In a convex pentagon $ABCDE$, where $BC = DE$, the equations \[\angle ABE = \angle CAB = \angle AED - 90^{\circ} \quad \text{and} \quad \angle ACB = \angle ADE\] hold. Prove that $BCDE$ is a parallelogram.

Day2

Problem 4

Every point with integer coordinates on a plane is painted either black or white. Prove that among the set of all painted points there exists an infinite subset which has a center of symmetry and has all the points of the same colour.

Problem 5

The areas of all cross sections of the parallelepiped $R$ with planes going through the middles of three of its edges, of which none two are parallel and have no common points, are equal.

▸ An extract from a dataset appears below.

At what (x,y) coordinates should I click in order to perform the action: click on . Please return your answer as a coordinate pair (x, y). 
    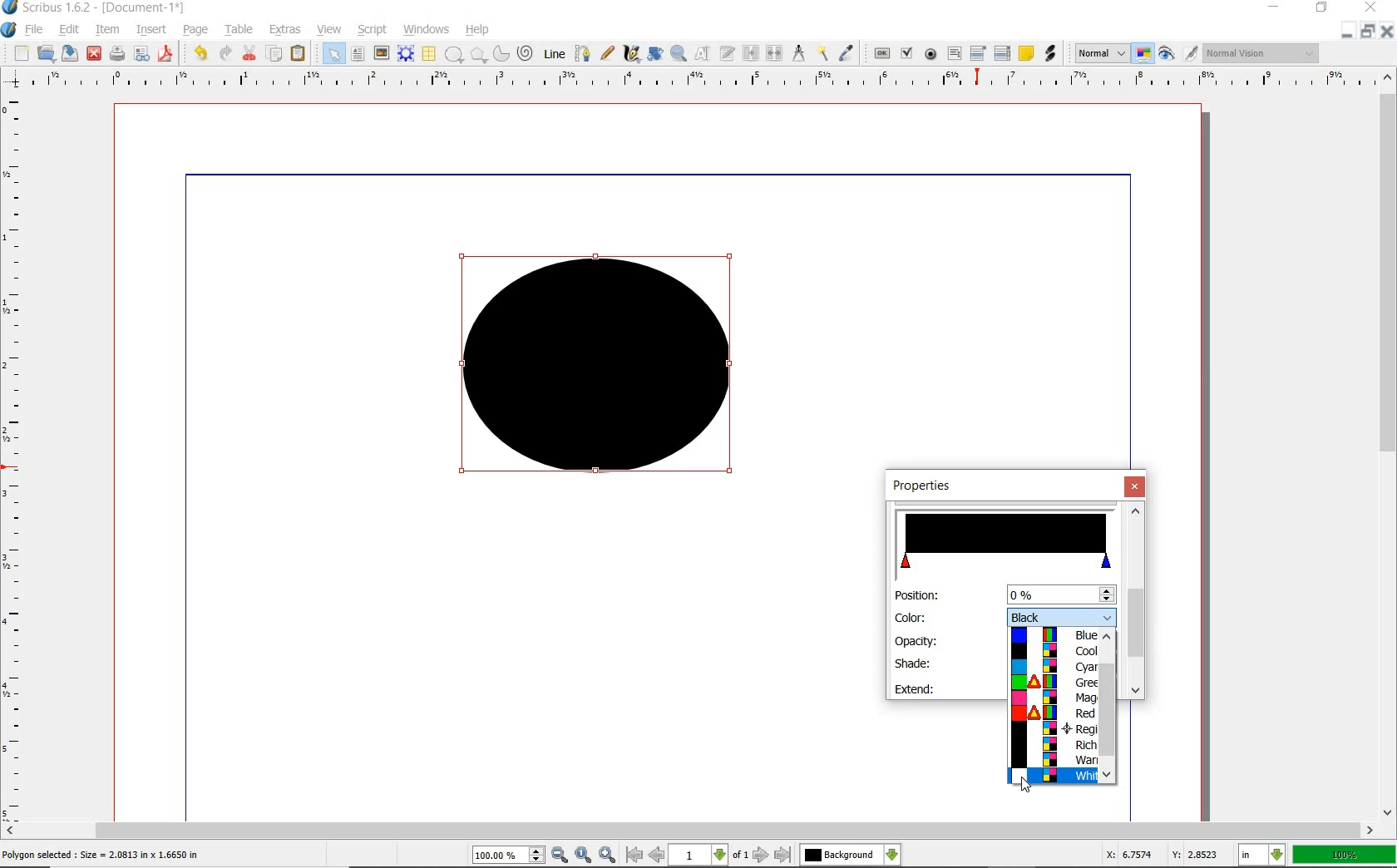
    Looking at the image, I should click on (840, 855).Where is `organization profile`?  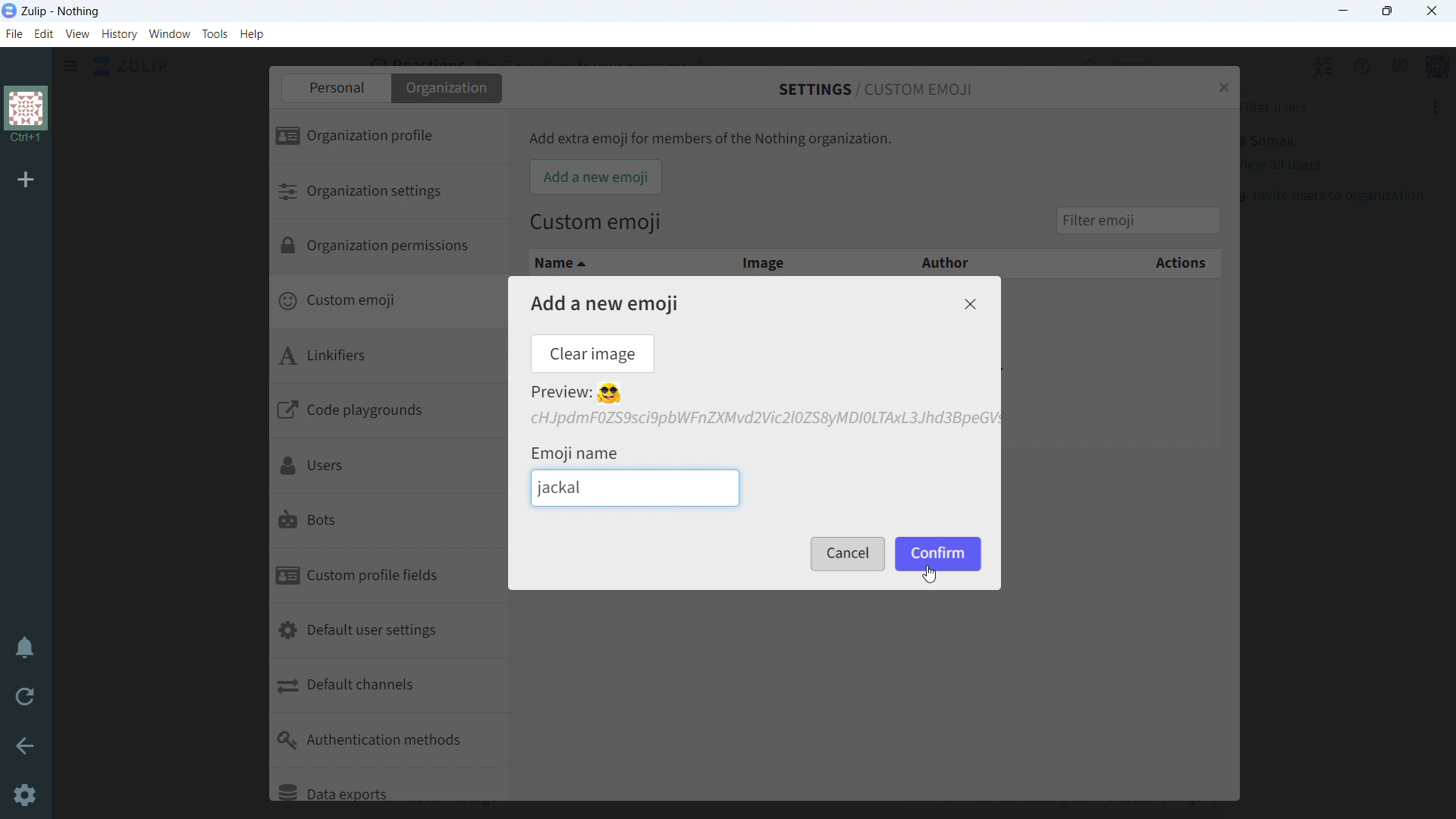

Prove that $R$ is a cuboid.

Problem 6

Let $S$ be the set of all positive integers which can be expressed in the form $a^2 + 5b^2$ for some coprime integers $a$ and $b$. Let $p$ be a prime number with rest 3 when divided by 4. Prove that if some positive multiple of $p$ belongs to $S$, then the number $2p$ also belongs to $S$.